The OP's price point is tough, it's an in-between price point. Not quite enough $$ to be able to buy real enterprise gear, but more $$ than SOHO gear. There are many vendors who make glorified SOHO gear that's marketed to enterprises in that cost bracket, but they aren't much better than a hacked WRT and much more expensive.

I've been very happy with the reliability on WRTs I've fielded, and I've put them in places where I'd know if they had any disruptions. That said, from what I've seen on the 'net, the wall wart is the number one reliability problem. If this worries you, you can buy two WRTs, run VRRP, and buy a third for cold spare, within the OP's budget.

The main win the OP has is a need for all-Ethernet. If you needed to bring a T1 or so directly in, you'd be playing in a whole different field.

The main downside of a WRT/OpenWRT is that the UI is *not* easy to use. That is a major downside to consider.

I think this is one of those situations where, although your idea is good and all, it is too shocking, too seemingly risky from our perspectives.

I did read what you have been doing with them in other thread and am definitely impressed.

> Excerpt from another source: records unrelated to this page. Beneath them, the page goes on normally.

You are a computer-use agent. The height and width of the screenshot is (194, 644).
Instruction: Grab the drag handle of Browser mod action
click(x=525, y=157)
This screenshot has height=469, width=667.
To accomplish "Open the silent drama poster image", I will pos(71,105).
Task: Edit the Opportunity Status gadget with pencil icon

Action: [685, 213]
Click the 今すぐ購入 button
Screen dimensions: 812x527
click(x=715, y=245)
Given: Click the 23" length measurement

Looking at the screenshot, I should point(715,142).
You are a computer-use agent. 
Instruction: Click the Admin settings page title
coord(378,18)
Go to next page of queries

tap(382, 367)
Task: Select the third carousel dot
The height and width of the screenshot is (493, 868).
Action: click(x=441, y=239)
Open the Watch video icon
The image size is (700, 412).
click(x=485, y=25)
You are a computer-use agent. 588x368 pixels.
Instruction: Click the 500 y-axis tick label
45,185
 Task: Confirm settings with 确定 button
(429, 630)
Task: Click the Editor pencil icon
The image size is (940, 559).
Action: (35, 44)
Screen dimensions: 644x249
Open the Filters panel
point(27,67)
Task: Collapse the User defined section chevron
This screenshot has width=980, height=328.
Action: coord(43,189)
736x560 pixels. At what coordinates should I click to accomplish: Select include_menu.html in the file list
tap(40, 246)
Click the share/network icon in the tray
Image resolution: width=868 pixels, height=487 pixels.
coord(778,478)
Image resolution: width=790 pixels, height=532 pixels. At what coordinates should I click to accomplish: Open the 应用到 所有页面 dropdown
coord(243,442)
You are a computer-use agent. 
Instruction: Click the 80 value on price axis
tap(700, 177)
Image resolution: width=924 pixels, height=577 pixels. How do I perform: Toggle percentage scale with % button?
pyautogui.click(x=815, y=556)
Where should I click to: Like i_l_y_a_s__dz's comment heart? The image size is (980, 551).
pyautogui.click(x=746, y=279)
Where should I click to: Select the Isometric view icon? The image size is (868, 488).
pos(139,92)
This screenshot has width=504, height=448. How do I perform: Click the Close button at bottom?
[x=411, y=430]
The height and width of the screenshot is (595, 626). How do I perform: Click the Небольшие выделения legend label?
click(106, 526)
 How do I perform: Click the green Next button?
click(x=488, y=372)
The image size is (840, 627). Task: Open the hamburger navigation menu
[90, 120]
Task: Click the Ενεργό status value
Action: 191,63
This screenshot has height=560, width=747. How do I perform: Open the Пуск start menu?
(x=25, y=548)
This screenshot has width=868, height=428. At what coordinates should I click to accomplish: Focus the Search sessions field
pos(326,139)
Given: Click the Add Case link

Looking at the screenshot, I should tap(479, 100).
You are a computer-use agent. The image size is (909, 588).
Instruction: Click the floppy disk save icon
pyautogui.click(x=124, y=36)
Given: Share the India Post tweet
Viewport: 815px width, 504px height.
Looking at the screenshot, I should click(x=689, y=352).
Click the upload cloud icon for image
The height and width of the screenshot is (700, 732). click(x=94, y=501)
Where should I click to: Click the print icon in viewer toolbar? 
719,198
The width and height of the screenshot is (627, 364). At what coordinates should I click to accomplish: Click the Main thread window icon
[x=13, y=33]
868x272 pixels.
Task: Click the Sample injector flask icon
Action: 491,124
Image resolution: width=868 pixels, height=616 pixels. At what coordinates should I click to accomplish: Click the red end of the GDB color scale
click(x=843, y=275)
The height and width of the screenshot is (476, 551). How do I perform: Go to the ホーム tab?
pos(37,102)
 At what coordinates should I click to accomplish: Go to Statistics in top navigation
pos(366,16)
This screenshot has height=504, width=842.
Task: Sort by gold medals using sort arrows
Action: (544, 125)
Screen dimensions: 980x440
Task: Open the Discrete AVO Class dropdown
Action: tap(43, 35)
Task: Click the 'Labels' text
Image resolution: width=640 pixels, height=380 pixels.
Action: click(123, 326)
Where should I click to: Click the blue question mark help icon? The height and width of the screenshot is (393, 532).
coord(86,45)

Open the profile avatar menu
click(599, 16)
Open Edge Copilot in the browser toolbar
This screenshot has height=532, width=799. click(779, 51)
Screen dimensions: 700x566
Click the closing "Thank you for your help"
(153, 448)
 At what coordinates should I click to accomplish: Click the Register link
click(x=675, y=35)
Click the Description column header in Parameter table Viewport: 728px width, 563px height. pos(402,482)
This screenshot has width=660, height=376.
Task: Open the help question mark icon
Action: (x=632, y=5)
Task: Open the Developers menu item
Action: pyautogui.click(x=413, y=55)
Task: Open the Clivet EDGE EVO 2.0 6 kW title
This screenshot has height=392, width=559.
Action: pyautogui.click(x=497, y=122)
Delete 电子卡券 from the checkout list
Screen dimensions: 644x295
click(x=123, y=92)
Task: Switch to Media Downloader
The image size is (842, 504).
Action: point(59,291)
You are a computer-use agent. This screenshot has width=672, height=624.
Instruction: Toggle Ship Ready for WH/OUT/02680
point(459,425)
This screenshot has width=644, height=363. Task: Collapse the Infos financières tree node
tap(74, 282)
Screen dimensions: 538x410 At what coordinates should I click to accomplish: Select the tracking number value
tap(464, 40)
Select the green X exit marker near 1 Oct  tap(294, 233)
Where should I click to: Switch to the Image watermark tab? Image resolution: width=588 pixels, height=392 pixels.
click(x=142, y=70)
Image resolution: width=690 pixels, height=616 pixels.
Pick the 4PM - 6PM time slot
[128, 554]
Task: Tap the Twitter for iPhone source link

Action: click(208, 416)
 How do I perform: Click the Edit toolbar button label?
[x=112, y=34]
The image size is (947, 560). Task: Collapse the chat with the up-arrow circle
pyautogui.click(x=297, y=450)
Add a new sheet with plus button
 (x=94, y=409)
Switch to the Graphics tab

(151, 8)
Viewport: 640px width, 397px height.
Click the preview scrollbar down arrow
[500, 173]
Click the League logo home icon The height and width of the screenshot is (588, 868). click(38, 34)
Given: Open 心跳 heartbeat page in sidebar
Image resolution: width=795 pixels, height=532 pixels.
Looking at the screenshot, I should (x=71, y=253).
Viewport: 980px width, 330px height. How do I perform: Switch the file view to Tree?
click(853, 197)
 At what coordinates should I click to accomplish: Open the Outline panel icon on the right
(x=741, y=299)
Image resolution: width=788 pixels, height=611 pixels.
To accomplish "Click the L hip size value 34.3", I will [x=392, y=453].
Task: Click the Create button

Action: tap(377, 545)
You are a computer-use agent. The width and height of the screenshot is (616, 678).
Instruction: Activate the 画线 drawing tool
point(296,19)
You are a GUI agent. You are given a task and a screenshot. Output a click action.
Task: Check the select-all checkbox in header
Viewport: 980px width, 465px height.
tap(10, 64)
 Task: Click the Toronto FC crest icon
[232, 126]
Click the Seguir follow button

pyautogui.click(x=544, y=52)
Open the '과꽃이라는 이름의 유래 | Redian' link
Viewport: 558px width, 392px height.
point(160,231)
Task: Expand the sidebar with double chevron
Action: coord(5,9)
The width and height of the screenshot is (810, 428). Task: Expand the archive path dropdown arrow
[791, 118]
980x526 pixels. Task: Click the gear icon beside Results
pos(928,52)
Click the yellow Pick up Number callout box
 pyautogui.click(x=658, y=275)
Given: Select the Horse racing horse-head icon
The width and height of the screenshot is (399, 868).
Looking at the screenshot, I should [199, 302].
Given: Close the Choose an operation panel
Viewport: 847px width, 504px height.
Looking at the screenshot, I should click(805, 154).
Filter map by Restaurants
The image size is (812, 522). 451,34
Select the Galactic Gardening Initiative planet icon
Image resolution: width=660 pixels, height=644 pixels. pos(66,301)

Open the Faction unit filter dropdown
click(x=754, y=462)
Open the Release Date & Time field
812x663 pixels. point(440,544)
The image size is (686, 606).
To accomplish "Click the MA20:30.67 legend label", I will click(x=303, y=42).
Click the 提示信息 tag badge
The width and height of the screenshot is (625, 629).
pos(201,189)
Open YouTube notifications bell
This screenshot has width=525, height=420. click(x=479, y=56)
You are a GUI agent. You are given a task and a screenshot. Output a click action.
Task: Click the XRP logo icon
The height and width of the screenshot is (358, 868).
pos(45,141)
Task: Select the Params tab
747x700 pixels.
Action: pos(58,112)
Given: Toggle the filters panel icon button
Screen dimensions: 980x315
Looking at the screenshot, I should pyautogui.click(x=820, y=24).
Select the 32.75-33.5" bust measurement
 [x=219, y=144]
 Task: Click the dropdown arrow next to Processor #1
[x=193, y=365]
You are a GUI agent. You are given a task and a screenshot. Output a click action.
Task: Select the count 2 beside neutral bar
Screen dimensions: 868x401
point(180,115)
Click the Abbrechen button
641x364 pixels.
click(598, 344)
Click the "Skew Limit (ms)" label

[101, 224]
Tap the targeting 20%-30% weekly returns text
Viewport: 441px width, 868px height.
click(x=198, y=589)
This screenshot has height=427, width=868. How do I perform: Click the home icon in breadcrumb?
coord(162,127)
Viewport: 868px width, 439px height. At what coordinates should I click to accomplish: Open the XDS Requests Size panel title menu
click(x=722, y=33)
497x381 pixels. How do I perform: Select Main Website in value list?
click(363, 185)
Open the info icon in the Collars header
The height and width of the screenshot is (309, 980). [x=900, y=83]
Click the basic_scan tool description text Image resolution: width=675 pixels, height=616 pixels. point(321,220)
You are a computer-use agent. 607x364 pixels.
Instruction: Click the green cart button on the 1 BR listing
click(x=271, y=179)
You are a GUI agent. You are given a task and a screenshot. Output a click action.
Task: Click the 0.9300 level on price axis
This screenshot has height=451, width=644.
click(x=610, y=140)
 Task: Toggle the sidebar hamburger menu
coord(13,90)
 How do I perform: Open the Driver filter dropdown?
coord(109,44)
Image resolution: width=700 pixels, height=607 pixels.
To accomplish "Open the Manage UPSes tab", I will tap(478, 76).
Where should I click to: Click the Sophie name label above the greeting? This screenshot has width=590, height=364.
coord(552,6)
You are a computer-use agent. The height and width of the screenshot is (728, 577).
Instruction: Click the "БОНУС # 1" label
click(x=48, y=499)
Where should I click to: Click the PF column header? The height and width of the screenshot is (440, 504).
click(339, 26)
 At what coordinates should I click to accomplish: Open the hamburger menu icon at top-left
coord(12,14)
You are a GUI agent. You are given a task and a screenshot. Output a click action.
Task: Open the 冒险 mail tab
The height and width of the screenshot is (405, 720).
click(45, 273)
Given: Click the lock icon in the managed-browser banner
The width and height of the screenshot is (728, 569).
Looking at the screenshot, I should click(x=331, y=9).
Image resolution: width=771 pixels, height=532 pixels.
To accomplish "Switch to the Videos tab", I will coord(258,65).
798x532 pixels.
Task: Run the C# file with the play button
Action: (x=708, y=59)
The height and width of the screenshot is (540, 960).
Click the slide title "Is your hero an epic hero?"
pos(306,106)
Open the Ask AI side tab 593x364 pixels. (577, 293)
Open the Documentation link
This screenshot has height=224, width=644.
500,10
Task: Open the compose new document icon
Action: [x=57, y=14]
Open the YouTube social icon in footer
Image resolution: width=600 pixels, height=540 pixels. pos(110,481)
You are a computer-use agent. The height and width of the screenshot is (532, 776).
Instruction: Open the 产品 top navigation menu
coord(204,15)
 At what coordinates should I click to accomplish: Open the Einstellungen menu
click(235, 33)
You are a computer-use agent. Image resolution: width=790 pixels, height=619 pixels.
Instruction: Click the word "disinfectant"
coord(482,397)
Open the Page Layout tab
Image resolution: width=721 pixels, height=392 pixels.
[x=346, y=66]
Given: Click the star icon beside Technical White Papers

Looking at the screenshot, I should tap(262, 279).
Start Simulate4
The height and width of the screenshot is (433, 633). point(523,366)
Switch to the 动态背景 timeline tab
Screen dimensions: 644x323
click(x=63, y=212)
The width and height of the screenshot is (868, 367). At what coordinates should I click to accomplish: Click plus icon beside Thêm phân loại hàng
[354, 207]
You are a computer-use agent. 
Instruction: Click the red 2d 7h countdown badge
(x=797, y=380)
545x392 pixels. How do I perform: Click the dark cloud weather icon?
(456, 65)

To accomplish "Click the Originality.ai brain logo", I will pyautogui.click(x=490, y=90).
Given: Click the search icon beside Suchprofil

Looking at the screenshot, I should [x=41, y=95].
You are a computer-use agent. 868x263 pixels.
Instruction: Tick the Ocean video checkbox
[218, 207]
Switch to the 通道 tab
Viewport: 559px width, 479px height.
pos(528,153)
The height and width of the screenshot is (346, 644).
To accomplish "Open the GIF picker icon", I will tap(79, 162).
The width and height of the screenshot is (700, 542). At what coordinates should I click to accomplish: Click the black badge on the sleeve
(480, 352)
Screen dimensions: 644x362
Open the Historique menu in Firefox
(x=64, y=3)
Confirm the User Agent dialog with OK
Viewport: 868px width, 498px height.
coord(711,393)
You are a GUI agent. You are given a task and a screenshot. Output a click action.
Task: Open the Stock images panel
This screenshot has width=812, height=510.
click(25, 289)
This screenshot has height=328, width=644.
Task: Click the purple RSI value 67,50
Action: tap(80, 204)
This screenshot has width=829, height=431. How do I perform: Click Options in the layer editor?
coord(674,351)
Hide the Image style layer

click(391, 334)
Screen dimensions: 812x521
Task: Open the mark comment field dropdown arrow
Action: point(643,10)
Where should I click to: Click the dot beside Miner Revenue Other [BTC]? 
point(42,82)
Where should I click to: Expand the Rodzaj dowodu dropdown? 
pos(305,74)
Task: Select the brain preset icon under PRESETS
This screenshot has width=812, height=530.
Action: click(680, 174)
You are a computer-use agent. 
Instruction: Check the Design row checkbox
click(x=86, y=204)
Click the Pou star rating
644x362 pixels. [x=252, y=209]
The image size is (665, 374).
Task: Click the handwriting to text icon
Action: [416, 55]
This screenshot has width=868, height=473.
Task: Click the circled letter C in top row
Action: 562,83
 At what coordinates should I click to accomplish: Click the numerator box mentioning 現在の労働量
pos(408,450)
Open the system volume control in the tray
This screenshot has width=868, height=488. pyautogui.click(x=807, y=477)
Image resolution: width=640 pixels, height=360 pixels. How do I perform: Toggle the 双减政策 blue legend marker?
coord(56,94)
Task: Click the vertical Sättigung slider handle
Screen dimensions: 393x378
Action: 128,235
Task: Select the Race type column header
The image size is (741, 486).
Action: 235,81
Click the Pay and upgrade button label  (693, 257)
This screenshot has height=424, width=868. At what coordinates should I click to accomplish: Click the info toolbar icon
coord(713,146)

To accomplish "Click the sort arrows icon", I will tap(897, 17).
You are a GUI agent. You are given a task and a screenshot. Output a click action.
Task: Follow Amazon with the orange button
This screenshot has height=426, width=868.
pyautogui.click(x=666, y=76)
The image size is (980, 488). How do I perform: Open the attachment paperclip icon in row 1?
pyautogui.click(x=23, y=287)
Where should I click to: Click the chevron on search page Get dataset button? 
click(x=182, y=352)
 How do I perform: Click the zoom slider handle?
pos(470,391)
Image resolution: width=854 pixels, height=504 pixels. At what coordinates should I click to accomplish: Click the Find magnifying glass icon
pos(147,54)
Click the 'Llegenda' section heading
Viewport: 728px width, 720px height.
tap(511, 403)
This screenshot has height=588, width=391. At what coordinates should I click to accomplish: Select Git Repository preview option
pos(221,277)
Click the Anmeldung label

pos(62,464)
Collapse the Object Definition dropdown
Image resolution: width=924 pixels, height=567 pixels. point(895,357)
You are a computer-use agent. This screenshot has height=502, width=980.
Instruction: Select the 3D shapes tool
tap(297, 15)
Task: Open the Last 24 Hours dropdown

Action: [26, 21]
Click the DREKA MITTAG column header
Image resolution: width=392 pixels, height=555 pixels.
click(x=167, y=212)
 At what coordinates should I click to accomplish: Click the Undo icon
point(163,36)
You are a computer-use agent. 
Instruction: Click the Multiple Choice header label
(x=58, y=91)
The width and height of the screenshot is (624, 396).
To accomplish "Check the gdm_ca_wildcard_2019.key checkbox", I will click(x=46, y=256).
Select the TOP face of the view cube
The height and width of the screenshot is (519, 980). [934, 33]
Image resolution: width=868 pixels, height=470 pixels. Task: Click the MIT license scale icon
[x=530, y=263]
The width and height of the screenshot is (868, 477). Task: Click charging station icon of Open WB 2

What I would REALLY look foward too is the ability to use routing protocols on my soekris box.. jus imagine, it is even smaller than my wrt54gs and has a 266mhz geode, 128mb ram, 5 interfaces and a 512MB flash card.

Talk about serious power in a VERY small package

 

[cmetz]

Goosemaster, there's certainly no reason why you can't run Linux/Zebra or OpenBSD with its BGPd/OSPFd on your Soekris. I've tended to avoid that platform; I've been told by reliable sources that the Soekris people (er, guy) is hard to do business with. (I think the core of the problem is that it's basically one guy there, he's just gotta be stretched too thin)

I have been looking a lot at the new Via C7 platforms. The C3/C5 platforms were seriously underpowered for what they were, but I have this eternal optimism that they'll either fix their performance or at least improve it enough. A C7 with a few on-board network ports, on-chip AES, and a low-depth 1U rackmount case would make a very interesting network device platform.

Of course, once you're just running a PC, you could just get the Dell/HPaq deal of the day box, and it's all about the software.